BEGIN EXCERPT PROVIDED
Wise v. Lindamood

Decision Date28 September 1999
Docket NumberNo. CIV.A. 98-B-1645.,CIV.A. 98-B-1645.
Citation89 F.Supp.2d 1187
PartiesBarbara W. WISE; and Remedies for Reading Disabilities, Inc., a Colorado Corporation, Plaintiff, v. Patricia C. LINDAMOOD; and Lindamood-Bell Learning Processes, Inc., a California Corporation, Defendant.
CourtU.S. District Court — District of Colorado

David Mastbaum, Arthur H. Travers, David Mastbaum Law Office, Boulder, CO, for Plaintiff.

Christopher W. Blakemore, Hurth, Yeager & Sisk, Boulder, CO, James Edward Houpt, Kimberly J. Mueller, Norman Carter Hile, Orrick, Herrington & Sutcliff, LLP, Sacramento, CA, for Defendant.

MEMORANDUM OPINION AND ORDER

BABCOCK, District Judge.

Defendants move to dismiss this action pursuant to Rule 12(b)(2) for lack of personal jurisdiction, and pursuant to 28 U.S.C. § 1391(b) for improper venue. Alternatively, Defendants move to transfer this action pursuant to 28 U.S.C. § 1404. The motions are fully briefed. For the reasons set forth below, I deny Defendant's motions.

I.

Patricia Lindamood (Ms. Lindamood) is a resident of southern California. Ms. Lindamood and her late husband authored programs to develop the sensory cognitive processes that underlie reading, spelling, language comprehension, math, and visual motor skills. These programs are included in a text originally written by Ms. Lindamood and her late husband and subsequently revised by Ms. Lindamood with the support of others. Ms. Lindamood owns the copyright in the text, and claims trademark protection for her name.

Lindamood-Bell is a California corporation headquartered in San Luis Obispo. One of the purposes of Lindamood-Bell, of which Ms. Lindamood is a director, "is to ensure that [Ms. Lindamood's] research-based programs ... are available on a broader scale." Defendants' Motion to Dismiss at Ex. A, ¶ 12. Toward that end, Ms. Lindamood permits Lindamood-Bell to use her copyrighted materials and trademark in educational programs.
END EXCERPT PROVIDED
TO-DO LIST.
A - Using the Wise v. Lindamood opinion, answer these:
(i) Which court decided the case?
(ii) In which city is Lindamood-Bell headquartered?
(iii) Under which statute do the Defendants alternatively move to transfer the action?
B - Rewrite the part of the Wise v. Lindamood opinion starting at "Decision Date28 September" and ending at "BABCOCK, District Judge.", replacing "Boulder" with "Denver".
C - Please continue the Wise v. Lindamood opinion from the point where it stops.
BEGIN EXCERPTED RECORDS
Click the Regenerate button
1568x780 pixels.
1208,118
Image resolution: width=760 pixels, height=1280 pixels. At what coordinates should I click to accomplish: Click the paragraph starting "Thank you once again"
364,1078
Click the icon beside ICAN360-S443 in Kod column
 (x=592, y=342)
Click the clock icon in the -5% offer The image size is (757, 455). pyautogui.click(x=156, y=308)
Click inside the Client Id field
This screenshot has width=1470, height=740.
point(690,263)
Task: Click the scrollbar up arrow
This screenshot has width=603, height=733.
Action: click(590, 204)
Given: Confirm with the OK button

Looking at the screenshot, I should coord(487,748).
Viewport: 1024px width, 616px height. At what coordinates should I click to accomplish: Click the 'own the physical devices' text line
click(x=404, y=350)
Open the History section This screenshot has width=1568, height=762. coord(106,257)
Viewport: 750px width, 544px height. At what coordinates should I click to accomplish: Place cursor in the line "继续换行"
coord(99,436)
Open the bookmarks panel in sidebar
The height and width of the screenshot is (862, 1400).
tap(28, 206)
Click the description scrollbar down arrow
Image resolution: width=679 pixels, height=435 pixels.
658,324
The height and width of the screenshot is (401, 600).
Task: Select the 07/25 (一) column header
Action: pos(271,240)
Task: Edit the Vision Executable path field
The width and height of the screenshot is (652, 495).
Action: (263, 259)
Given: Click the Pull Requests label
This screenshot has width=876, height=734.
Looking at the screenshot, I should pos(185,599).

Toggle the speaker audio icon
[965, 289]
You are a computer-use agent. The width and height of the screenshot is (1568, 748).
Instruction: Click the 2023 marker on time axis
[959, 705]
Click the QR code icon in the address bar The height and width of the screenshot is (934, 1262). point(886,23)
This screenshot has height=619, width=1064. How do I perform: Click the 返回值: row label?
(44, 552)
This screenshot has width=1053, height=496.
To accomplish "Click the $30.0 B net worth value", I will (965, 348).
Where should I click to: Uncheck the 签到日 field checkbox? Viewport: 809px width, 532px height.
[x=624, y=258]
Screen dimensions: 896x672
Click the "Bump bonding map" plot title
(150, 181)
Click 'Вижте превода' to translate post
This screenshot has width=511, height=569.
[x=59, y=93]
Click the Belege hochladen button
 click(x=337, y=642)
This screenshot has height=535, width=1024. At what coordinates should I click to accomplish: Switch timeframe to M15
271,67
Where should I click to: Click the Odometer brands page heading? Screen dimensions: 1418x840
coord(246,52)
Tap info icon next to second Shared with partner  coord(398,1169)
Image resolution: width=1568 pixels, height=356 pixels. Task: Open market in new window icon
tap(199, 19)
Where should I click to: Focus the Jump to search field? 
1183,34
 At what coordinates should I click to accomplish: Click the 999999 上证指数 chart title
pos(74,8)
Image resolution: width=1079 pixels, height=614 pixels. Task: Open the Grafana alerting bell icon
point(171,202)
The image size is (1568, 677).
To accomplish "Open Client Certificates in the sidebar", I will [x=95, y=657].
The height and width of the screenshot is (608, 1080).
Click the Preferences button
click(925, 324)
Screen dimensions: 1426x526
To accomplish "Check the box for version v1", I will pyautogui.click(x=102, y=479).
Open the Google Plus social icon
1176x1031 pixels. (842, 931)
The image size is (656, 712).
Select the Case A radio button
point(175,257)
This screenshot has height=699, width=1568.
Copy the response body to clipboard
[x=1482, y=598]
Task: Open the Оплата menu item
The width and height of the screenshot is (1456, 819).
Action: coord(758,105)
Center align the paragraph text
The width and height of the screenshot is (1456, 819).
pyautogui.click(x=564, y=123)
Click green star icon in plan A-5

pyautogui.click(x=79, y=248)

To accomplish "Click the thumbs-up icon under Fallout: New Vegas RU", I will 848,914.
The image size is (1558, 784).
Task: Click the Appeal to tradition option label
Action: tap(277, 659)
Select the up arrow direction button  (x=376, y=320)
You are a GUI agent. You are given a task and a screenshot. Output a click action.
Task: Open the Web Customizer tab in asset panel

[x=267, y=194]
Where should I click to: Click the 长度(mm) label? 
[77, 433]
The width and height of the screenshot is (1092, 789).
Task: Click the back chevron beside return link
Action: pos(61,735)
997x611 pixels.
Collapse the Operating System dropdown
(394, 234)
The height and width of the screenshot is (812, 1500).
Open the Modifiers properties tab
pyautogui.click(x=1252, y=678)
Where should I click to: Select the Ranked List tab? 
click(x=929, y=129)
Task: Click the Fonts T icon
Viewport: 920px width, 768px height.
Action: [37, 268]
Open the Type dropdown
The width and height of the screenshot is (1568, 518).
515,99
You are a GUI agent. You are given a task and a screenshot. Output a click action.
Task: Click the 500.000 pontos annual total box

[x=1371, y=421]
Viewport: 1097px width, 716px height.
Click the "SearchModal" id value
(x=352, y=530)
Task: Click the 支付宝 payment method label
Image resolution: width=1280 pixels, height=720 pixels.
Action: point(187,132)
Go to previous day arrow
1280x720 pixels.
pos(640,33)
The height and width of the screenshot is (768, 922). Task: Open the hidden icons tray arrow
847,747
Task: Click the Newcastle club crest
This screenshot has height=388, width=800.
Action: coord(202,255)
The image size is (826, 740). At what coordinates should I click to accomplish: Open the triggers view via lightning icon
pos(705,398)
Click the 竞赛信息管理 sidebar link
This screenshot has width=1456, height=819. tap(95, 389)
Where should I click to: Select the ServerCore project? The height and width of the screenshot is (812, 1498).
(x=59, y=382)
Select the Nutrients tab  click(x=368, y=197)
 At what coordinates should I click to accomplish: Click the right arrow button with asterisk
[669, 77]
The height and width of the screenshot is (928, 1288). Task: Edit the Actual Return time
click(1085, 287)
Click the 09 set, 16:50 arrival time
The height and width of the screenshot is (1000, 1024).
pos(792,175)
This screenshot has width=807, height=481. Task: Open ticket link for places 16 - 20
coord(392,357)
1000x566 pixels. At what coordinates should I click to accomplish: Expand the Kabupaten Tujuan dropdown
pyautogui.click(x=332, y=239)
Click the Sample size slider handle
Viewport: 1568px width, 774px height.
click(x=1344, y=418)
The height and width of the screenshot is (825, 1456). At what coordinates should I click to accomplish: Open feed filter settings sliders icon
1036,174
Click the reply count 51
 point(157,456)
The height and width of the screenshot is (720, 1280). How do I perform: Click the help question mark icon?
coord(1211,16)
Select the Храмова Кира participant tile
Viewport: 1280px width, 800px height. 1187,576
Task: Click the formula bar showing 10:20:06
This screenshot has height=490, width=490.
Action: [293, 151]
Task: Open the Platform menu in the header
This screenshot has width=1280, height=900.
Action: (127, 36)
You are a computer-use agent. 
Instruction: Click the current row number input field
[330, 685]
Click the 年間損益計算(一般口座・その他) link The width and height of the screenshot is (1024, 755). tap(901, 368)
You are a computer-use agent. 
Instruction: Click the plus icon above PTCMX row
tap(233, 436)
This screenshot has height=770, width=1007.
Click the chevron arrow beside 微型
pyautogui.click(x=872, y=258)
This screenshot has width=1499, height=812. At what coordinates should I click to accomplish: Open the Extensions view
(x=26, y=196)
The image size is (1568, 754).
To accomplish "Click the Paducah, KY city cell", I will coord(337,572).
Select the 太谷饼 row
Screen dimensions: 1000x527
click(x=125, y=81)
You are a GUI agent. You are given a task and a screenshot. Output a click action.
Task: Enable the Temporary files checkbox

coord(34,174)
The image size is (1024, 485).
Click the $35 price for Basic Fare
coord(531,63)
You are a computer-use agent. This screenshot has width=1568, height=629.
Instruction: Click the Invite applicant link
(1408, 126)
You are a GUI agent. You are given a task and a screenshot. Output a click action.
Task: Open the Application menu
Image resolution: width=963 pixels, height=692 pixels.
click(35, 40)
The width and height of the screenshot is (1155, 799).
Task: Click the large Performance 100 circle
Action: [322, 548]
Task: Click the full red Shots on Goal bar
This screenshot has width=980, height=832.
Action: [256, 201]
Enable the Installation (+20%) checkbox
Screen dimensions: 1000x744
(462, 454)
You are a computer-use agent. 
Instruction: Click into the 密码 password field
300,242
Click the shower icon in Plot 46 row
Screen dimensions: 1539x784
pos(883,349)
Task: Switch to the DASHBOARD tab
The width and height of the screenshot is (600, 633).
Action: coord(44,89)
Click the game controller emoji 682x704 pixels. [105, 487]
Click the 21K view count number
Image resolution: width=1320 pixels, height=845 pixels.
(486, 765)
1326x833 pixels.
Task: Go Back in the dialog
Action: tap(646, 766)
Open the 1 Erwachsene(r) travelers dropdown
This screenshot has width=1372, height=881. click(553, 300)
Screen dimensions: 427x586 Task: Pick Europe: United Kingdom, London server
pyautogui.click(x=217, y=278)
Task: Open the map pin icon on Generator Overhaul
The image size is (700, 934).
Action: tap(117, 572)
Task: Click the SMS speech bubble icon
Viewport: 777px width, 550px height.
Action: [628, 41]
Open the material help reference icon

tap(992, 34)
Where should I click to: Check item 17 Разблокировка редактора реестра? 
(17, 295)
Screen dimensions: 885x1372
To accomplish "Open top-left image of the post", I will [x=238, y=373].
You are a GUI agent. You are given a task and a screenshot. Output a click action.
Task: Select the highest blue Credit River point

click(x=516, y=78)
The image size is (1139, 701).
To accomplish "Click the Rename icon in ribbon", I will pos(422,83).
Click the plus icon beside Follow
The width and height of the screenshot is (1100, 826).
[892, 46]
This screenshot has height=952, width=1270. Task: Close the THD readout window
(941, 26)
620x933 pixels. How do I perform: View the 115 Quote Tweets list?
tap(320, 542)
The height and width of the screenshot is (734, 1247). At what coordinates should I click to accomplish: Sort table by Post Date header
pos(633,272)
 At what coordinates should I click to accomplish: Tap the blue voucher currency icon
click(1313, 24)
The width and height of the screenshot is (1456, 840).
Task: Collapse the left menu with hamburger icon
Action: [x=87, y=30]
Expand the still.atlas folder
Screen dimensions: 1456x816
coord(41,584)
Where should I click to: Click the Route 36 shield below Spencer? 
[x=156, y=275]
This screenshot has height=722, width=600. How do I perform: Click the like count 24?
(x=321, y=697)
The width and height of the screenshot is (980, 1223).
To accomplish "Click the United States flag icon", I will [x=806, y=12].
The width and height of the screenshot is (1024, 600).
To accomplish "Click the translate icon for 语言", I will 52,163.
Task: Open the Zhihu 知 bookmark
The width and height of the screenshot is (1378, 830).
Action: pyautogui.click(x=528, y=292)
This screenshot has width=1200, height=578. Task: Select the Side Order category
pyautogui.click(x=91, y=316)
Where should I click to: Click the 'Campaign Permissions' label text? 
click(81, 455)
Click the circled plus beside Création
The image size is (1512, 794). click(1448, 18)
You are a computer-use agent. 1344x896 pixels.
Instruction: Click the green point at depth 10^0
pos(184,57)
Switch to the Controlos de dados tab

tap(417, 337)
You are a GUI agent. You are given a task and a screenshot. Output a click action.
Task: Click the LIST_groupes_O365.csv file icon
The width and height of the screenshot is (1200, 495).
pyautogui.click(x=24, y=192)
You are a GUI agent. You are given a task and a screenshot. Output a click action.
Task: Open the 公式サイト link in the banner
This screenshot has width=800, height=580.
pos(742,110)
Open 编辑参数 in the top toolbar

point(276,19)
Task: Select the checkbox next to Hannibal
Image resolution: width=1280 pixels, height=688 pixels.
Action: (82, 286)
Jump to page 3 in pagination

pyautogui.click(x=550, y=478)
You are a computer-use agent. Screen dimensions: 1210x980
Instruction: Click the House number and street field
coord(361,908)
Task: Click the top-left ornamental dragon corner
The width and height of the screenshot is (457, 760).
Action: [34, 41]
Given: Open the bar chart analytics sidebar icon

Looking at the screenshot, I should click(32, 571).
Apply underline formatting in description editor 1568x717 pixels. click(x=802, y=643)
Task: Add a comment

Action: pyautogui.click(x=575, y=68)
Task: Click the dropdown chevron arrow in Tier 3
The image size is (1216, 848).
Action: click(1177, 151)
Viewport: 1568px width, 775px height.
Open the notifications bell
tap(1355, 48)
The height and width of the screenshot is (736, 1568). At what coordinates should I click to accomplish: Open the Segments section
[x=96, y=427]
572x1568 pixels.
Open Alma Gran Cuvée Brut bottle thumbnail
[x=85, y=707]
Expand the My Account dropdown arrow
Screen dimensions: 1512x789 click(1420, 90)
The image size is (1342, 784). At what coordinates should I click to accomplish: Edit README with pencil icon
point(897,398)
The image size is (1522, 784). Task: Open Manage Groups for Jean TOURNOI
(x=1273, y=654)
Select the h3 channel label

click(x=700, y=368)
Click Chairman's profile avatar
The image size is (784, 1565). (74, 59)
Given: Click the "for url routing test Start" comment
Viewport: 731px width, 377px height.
END EXCERPTED RECORDS
RESULTS OF THE EXERCISE.
A -
(i) U.S. District Court — District of Colorado
(ii) San Luis Obispo
(iii) 28 U.S.C. § 1404

B -
Decision Date28 September 1999
Docket NumberNo. CIV.A. 98-B-1645.,CIV.A. 98-B-1645.
Citation89 F.Supp.2d 1187
PartiesBarbara W. WISE; and Remedies for Reading Disabilities, Inc., a Colorado Corporation, Plaintiff, v. Patricia C. LINDAMOOD; and Lindamood-Bell Learning Processes, Inc., a California Corporation, Defendant.
CourtU.S. District Court — District of Colorado

David Mastbaum, Arthur H. Travers, David Mastbaum Law Office, Denver, CO, for Plaintiff.

Christopher W. Blakemore, Hurth, Yeager & Sisk, Denver, CO, James Edward Houpt, Kimberly J. Mueller, Norman Carter Hile, Orrick, Herrington & Sutcliff, LLP, Sacramento, CA, for Defendant.

MEMORANDUM OPINION AND ORDER

BABCOCK, District Judge.

C -
Barbara Wise (Ms. Wise) is a resident of Boulder, Colorado who conducts seminars for teachers and other professionals who work with students with reading disabilities. Each seminar participant receives a manual authored by Ms. Wise entitled Linguistic Remedies for Reading Disabilities (Linguistic Remedies). Remedies for Reading Disabilities, Inc., of which Ms. Wise is the sole shareholder, director, and President, holds the copyright to Linguistic Remedies. Linguistic Remedies references Ms. Lindamood and her programs.

Beginning in February 1998, Ms. Lindamood commenced communications with Ms. Wise in which she conveyed her belief that Linguistic Remedies infringed her copyright and trademark. In the course of those communications, attorneys for Ms. Lindamood sent two letters to Ms. Wise's attorneys. Plaintiffs filed the complaint in this action on July 31, 1998 seeking a declaratory judgment that Linguistic Remedies does not infringe Ms. Lindamood's rights.

II.
A.

Plaintiffs bear the burden of establishing personal jurisdiction over the defendants. See Far West Capital, Inc. v. Towne, 46 F.3d 1071, 1075 (10th Cir.1995). When the issue is raised before trial and decided on the basis of affidavits and other written materials, a plaintiff need only make a prima facie showing. See id. The burden on the plaintiff is light. See Wenz v. Memery Crystal, 55 F.3d 1503, 1505 (10th Cir.1995). I may consider matters outside the pleadings. See Schramm v. Oakes, 352 F.2d 143, 149 (10th Cir.1965). If the parties present conflicting affidavits, I must resolve all disputed facts and draw all reasonable inferences in the plaintiff's favor. See Behagen v. Amateur Basketball Ass'n of U.S.A., 744 F.2d 731, 733 (10th Cir.1984), cert. denied, 471 U.S. 1010, 105 S.Ct. 1879, 85 L.Ed.2d 171 (1985). However, "only the well pled facts of plaintiff's complaint, as distinguished from mere conclusory allegations, must be accepted as true." See Wenz, 55 F.3d at 1505.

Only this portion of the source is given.